Mines vs Mineralisation – McCuaig, Vann & Sykes – Aug 2014 – Centre for Exploration Targeting from John Sykes

“Resources added to the global metal inventory through exploration over the past 15 years have been generally of poor quality (declining grades, recoveries and lack of acceptable financial return). Similarly, companies opting for an acquisitions-based strategy have had to pick from a group of poorer quality resources left from previous exploration booms, and will struggle to deliver this metal to market economically. Increasing difficulty in obtaining sufficient social and community acceptance of mining projects and potentially an energy-constrained future may exacerbate this problem, redefining what is considered ‘ore’. There will need to be more focus on deposit quality, defined as sustainable margin in the future business environment.

Traditionally there has been a lack of translation of ‘mineralisation quality’ back to mineral project design and mineral exploration. This disconnect is due to two main factors: the first is technical – inherent deposit variability; and the second is organisational and socio-psychological –the mindset of explorers and project managers themselves.

There are four elements to value realisation for a mineral deposit: (1) social licence to operate; (2) geological factors (depth, geometry, water and geotechnical, and geometallurgy – influenced by texture, mineralogy, chemistry and grades); (3) financial engineering (capex, opex, future commodity prices, future energy prices), and (4) operating factors (production rate, recovery, energy consumption). These elements are strongly interdependent, and geology underpins and drives linkages between them. A quality deposit addresses all of these elements and thus can be developed in a time frame that allows acceptable returns to the owners of the invested capital.

Geological drivers of the above elements can be measured and mapped throughout a deposit. Moreover, when viewed in the context of mineral systems, a predictive understanding of the common causative processes of quality (despite deposit-scale variability) is emerging, and with it the ability to target quality of mineralisation, not just quantity of mineralisation.

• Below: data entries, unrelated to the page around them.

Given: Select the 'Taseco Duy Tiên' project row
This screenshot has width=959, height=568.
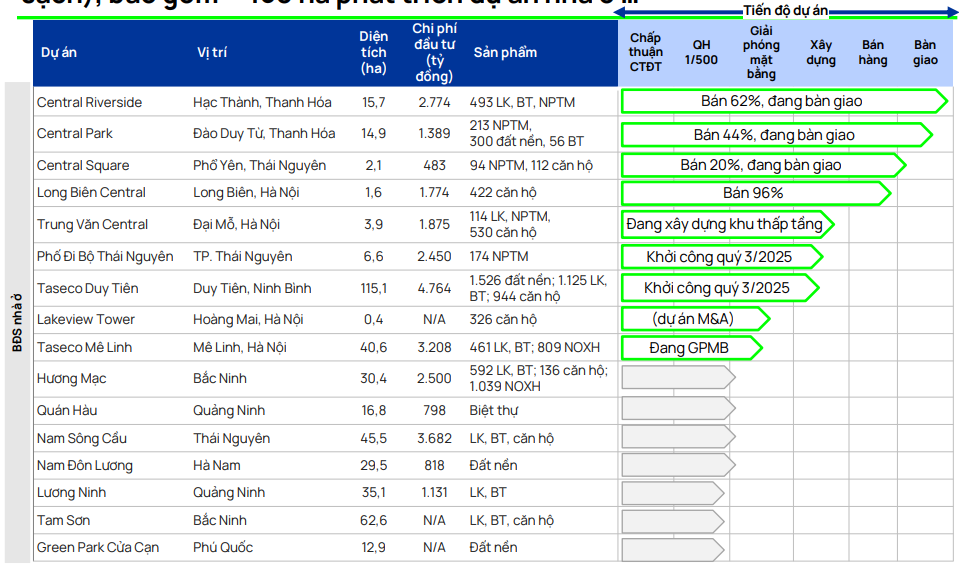Looking at the screenshot, I should pos(87,288).
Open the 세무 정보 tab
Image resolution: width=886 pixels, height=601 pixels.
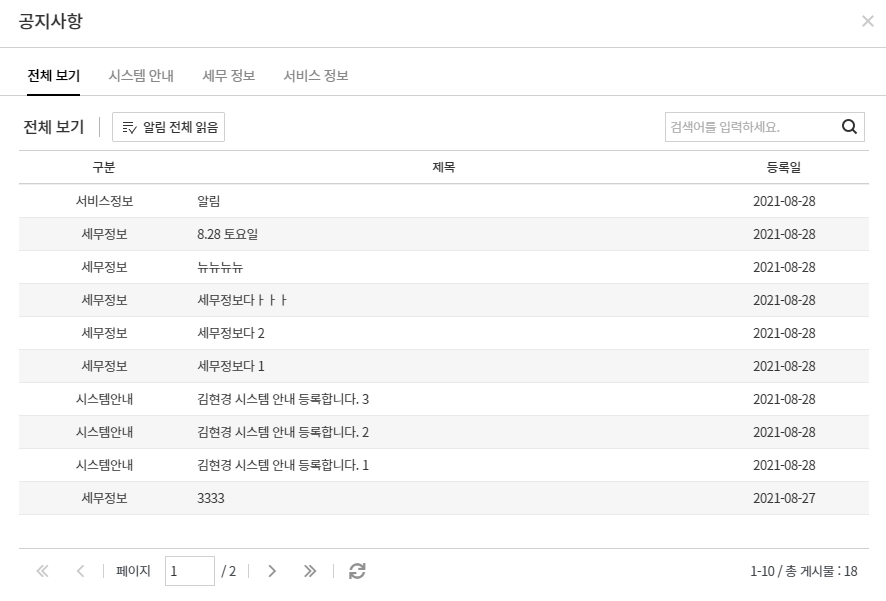229,76
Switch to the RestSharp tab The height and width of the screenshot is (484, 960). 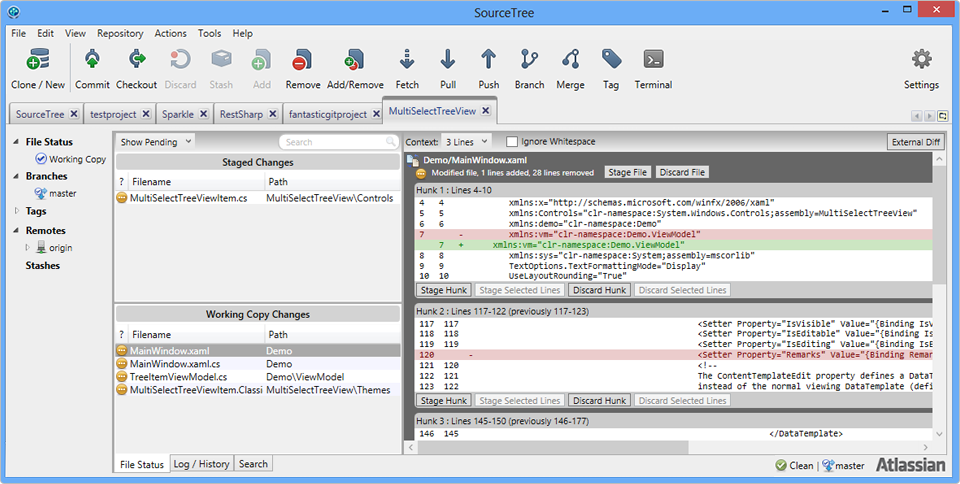click(x=240, y=114)
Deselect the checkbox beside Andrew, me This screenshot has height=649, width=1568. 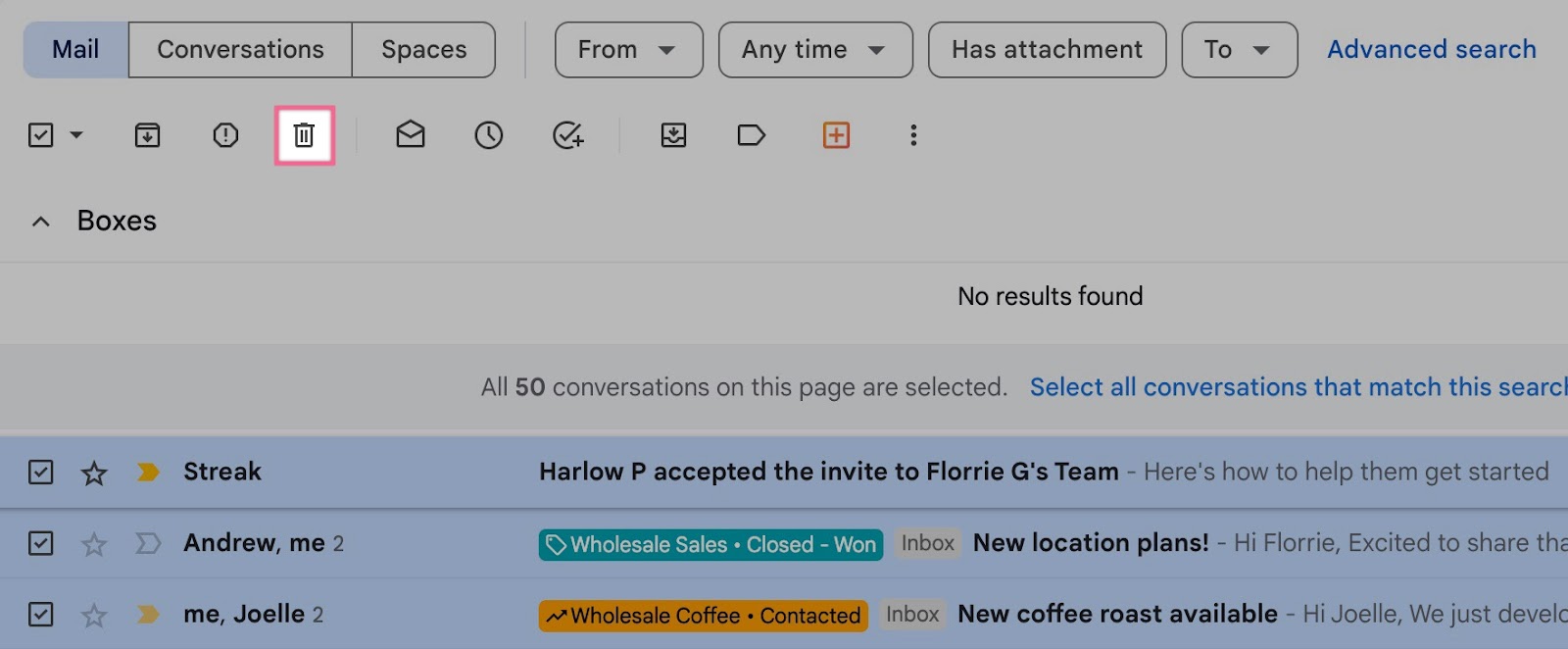[x=40, y=542]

The second factor is a ‘heuristic software problem’. Current lines of education (and consequently organisational and professional structures) are discipline-based, producing ‘silos’ that do not speak each other’s language and work with different ‘mental models’. People who effectively recognise systemic links between these silos are called ‘boundary spanners’, of which we propose two distinct types: outside-insiders and inside-outsiders. Outside-insiders are people who are within a community, but recognise advances in outside fields and effectively integrate them into the community. Inside-outsiders start outside of a community, and successfully bring new ideas
into it. Common traits in boundary spanners are: they seek exposure to (and embrace) key ideas that are outside of the framework of their own specialisation; they have high mental processing ability (MPA) – the ability to connect systems that are currently not perceived to be connected; and they introduce ideas from outside a field into a new context in a way that re-frames the field.

The challenge is to identify and nurture potential boundary spanners that can build critical links, in particular between the (largely geoscientific) mineral exploration mindset and the (largely non-geoscientific) project development mindset. Critical linkages to be built are between mineral system science, targeting science, and whole of value chain modelling.”